TEXT PASSAGE:

Hi Howard. Thanks for revisiting this project and I was unaware of the Daytons low end freq response capability. 20-25hz is excellent for a 12"
Again, beautiful shots of a unique project that I want to visit in the future. We are currently prepping for a move so many personal projects are on hold.

The only concerns I have in Sonnetube construction is the ability for sound to escape through the thin walls (3/8"). From a strength standpoint, I agree totally, and I've been an Architect for 30+ years, so I am aware of the density and strength. Knowing your reputation in these matters, it would seem you determined this sound leak through a non issue, and that is respected.

Mind you I would never steal someone else's design, out of respect for the designer.
The only change I would make in design is wall thickness and this can be done with double layered Sonnetubes. One 12" and one 15"(or the next step up). The wall cavity can then be filled with spray foam or batt insulation. The foam would make them rock solid from a structural standpoint (which isn't needed) and a sound standpoint. Yes they then are a little massive in size, but only 3" wider...not really too bad.

I do wonder if you are lining your cavity with any form of insulation. That hasn't been addressed, and may make my point mute.

I was invited to a speaker builder 'get together' in Grand Rapids Mich., but can't attend this trip. It is a passion of quite a few on this site, and they have been kind enough to contact me about the Michigan event and will again for future events.

Thanks again for posting this up.

My site:
http://gnarlywooddesigns.weebly.com/


----------



## Howard Ferstler (Sep 27, 2007)

aardvark said:


> Hi Howard. Thanks for revisiting this project and I was unaware of the Daytons low end freq response capability. 20-25hz is excellent for a 12"
> Again, beautiful shots of a unique project that I want to visit in the future. We are currently prepping for a move so many personal projects are on hold.

PROBLEMS TO WORK ON:
a – In the speaker-building forum thread, what is the writer's only concern about Sonnetube construction?
b – Continue the speaker-building forum thread from the point where it stops.

SUPPLIED INFORMATION:
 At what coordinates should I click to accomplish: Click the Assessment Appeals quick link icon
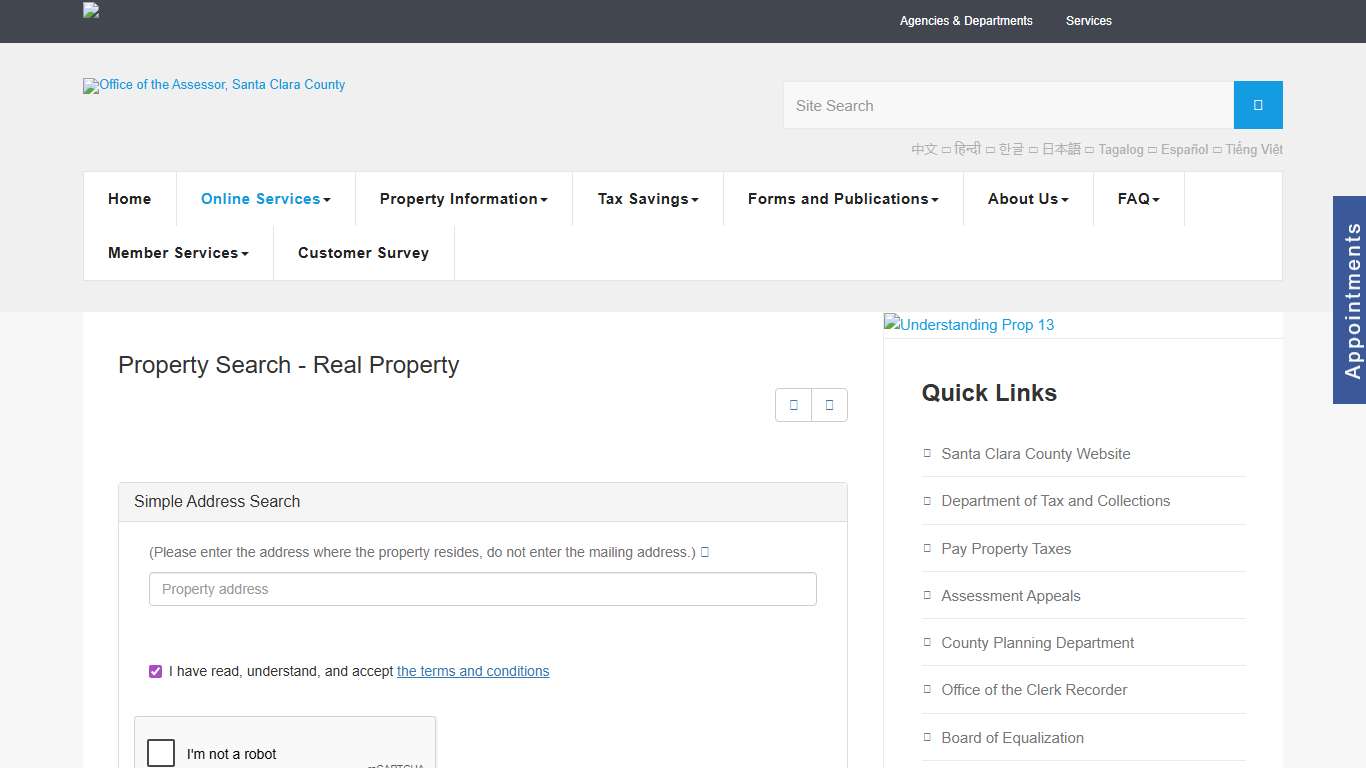(926, 595)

ANSWERS TO THE TASKS:
a – That sound can escape through the thin 3/8" walls.

b –
> 
> The only concerns I have in Sonnetube construction is the ability for sound to escape through the thin walls (3/8"). From a strength standpoint, I agree totally, and I've been an Architect for 30+ years, so I am aware of the density and strength. Knowing your reputation in these matters, it would seem you determined this sound leak through a non issue, and that is respected.
> ...


Hi, aardvark,

It is pretty easy to check the wall integrity of a Sonotube speaker enclosure. Just put on some music (or an action/adventure DVD) and feel the exterior as the bass rumbles. I have done this before with other units (those made by Hsu and SVS that I reviewed for magazine reports), and also have done it with both these new ones of mine and the ones I made earlier for another room in the house. There simply is no significant degree of vibration exciting the cylinder walls. On the other hand, if such a design were used in a full-range systems it is possible that middle and higher frequencies could excite ripple resonances in the cylinder walls. Sonotubes should be used for subwoofers and not regular speakers.

In any case, double-layering as you note certainly cannot hurt. The next size up from a 14 incher is a 16 incher, and one commentator has suggested filling the gap with loose sand. Heck, even cat litter would work. The weight would go up aplenty, though. One could also opt for a 12-inch cylinder and use a 14 incher for the outer wall. Even a 12-inch driver can be used with a 12-inch Sonotube (the Hsu TN1220 used a 12 incher in a 12-inch Sonotube, but the mounting boss on top was thin, and if a 14-inch outer sleeve was also used the result could look like what I built.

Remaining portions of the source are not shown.